*The input:*
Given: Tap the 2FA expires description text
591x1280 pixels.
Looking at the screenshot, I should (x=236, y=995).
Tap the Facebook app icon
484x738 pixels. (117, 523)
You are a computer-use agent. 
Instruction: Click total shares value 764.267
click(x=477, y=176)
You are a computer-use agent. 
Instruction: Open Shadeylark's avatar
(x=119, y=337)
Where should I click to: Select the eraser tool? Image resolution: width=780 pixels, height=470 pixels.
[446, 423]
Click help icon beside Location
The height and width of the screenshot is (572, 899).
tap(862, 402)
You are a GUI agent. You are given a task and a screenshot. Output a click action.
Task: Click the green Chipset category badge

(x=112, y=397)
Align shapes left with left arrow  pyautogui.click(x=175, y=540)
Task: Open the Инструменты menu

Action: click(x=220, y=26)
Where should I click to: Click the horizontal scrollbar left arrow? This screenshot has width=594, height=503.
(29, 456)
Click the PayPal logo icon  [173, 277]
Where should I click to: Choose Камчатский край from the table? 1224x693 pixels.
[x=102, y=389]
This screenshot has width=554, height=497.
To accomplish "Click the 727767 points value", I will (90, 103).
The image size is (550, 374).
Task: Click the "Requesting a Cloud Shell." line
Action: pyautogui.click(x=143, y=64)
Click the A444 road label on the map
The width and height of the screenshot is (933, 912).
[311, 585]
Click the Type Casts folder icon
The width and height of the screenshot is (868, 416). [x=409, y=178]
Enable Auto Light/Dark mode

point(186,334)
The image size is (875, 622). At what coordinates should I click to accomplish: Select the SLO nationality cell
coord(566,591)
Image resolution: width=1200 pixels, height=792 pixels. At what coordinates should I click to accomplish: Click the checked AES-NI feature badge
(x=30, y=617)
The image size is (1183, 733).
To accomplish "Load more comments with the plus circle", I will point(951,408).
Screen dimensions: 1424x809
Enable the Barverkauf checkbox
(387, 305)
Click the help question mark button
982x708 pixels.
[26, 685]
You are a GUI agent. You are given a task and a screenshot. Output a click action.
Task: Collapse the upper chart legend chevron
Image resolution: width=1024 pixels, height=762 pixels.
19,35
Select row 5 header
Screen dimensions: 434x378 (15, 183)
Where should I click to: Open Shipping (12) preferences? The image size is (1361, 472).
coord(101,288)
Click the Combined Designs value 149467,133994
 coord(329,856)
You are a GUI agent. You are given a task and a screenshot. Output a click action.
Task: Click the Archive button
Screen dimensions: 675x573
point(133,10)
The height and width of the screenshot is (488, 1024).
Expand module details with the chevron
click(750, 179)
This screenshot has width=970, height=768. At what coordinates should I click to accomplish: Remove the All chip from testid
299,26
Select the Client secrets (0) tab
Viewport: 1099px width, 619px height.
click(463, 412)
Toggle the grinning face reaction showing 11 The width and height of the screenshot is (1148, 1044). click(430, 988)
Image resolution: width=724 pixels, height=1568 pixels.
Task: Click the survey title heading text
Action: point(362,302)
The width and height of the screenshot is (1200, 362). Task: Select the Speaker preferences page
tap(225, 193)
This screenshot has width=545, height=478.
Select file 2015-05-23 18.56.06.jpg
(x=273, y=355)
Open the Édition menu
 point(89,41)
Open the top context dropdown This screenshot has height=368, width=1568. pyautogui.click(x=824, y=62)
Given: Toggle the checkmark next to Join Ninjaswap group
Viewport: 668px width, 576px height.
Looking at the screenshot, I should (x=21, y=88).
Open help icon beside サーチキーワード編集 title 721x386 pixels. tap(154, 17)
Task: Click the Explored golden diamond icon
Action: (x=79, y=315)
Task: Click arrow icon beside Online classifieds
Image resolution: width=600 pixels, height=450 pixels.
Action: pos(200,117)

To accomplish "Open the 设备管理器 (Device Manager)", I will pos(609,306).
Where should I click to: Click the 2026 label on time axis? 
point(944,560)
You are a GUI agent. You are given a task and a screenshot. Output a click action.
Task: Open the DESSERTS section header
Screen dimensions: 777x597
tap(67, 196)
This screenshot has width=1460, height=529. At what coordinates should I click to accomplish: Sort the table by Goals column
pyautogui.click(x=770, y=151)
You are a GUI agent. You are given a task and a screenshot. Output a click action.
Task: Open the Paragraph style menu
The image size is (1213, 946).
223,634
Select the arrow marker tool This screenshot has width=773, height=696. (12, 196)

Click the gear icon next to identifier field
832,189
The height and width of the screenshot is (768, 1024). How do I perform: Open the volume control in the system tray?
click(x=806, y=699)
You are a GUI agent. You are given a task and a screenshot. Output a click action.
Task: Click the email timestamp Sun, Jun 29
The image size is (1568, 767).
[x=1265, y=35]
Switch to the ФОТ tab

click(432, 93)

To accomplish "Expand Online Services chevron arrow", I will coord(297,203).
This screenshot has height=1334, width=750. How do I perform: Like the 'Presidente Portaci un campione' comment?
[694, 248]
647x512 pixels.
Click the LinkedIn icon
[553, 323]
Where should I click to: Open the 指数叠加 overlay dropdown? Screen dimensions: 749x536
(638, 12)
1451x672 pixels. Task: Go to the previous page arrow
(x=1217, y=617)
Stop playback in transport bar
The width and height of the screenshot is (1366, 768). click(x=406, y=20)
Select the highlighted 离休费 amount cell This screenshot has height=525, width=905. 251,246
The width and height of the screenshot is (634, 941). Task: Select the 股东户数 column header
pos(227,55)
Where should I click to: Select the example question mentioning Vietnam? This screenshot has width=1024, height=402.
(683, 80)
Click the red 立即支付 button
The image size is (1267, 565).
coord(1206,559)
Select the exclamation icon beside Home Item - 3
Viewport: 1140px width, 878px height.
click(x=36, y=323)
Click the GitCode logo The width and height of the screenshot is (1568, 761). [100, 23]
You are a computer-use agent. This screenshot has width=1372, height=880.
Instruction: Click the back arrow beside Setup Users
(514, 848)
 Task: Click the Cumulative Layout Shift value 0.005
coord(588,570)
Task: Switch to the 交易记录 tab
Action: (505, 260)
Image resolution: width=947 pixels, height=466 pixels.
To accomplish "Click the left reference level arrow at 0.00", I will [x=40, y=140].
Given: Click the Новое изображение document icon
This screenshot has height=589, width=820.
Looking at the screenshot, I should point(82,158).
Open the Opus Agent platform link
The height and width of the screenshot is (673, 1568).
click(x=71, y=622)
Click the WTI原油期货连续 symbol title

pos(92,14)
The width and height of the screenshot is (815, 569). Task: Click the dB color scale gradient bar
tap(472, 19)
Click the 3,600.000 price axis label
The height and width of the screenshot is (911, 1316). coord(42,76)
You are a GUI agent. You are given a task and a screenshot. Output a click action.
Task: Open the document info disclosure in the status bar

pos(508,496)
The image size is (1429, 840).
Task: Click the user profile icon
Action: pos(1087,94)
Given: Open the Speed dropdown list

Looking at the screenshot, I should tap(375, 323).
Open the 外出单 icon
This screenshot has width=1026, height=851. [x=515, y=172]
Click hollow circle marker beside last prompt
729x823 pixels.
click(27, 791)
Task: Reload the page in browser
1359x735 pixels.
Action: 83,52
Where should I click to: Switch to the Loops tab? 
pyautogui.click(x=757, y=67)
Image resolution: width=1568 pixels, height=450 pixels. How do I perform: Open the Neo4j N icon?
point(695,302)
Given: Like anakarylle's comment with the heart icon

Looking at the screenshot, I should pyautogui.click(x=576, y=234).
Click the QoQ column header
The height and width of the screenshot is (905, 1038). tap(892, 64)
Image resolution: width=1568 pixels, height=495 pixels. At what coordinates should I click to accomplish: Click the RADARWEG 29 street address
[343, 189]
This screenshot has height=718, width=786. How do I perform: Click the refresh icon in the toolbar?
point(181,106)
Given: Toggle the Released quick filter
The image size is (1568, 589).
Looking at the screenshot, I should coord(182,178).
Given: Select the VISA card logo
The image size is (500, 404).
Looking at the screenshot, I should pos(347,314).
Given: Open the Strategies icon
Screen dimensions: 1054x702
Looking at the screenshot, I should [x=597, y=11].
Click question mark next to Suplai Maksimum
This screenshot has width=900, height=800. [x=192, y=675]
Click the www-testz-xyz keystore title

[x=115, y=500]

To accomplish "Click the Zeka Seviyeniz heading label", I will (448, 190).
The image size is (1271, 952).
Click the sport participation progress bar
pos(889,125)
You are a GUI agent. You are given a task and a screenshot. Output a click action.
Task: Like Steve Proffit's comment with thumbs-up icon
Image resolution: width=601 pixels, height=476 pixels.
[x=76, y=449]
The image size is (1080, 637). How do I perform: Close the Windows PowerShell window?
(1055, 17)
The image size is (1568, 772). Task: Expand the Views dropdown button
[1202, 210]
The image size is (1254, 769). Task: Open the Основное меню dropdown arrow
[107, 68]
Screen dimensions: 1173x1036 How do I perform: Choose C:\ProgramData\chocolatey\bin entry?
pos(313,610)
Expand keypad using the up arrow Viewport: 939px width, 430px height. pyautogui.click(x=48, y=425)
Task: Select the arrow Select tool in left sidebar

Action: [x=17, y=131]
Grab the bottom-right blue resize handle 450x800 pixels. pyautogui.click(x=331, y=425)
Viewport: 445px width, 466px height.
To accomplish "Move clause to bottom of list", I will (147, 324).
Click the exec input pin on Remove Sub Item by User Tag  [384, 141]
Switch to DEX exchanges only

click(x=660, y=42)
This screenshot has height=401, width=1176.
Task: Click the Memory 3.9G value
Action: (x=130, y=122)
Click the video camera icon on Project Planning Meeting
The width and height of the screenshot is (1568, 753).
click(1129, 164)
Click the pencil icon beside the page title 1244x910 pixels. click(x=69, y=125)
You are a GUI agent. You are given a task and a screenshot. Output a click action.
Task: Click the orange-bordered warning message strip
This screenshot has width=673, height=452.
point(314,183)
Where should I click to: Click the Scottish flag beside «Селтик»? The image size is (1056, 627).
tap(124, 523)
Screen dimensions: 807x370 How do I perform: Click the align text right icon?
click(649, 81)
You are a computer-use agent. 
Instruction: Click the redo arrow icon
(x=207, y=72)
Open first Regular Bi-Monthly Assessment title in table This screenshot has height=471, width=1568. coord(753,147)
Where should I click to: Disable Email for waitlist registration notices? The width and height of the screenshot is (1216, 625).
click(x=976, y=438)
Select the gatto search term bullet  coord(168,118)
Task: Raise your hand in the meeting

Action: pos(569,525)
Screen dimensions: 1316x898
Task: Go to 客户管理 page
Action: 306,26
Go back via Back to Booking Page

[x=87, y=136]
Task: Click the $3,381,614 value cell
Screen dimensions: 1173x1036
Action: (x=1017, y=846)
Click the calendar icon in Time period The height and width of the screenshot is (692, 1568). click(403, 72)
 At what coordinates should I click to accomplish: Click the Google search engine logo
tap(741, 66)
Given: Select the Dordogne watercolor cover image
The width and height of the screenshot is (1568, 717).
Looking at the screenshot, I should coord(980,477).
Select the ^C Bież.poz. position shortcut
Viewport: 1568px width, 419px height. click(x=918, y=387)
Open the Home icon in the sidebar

*Problem details:*
Each line from the top of the listing down to and including the one containing "Task: Collapse the upper chart legend chevron" should be transcribed exactly; nothing else is to be output.

*Result of the task:*
Given: Tap the 2FA expires description text
591x1280 pixels.
Looking at the screenshot, I should (x=236, y=995).
Tap the Facebook app icon
484x738 pixels. (117, 523)
You are a computer-use agent. 
Instruction: Click total shares value 764.267
click(x=477, y=176)
You are a computer-use agent. 
Instruction: Open Shadeylark's avatar
(x=119, y=337)
Where should I click to: Select the eraser tool? Image resolution: width=780 pixels, height=470 pixels.
[446, 423]
Click help icon beside Location
The height and width of the screenshot is (572, 899).
tap(862, 402)
You are a GUI agent. You are given a task and a screenshot. Output a click action.
Task: Click the green Chipset category badge

(x=112, y=397)
Align shapes left with left arrow  pyautogui.click(x=175, y=540)
Task: Open the Инструменты menu

Action: click(x=220, y=26)
Where should I click to: Click the horizontal scrollbar left arrow? This screenshot has width=594, height=503.
(29, 456)
Click the PayPal logo icon  [173, 277]
Where should I click to: Choose Камчатский край from the table? 1224x693 pixels.
[x=102, y=389]
This screenshot has width=554, height=497.
To accomplish "Click the 727767 points value", I will (90, 103).
The image size is (550, 374).
Task: Click the "Requesting a Cloud Shell." line
Action: pyautogui.click(x=143, y=64)
Click the A444 road label on the map
The width and height of the screenshot is (933, 912).
[311, 585]
Click the Type Casts folder icon
The width and height of the screenshot is (868, 416). [x=409, y=178]
Enable Auto Light/Dark mode

point(186,334)
The image size is (875, 622). At what coordinates should I click to accomplish: Select the SLO nationality cell
coord(566,591)
Image resolution: width=1200 pixels, height=792 pixels. At what coordinates should I click to accomplish: Click the checked AES-NI feature badge
(x=30, y=617)
The image size is (1183, 733).
To accomplish "Load more comments with the plus circle", I will point(951,408).
Screen dimensions: 1424x809
Enable the Barverkauf checkbox
(387, 305)
Click the help question mark button
982x708 pixels.
[26, 685]
You are a GUI agent. You are given a task and a screenshot. Output a click action.
Task: Collapse the upper chart legend chevron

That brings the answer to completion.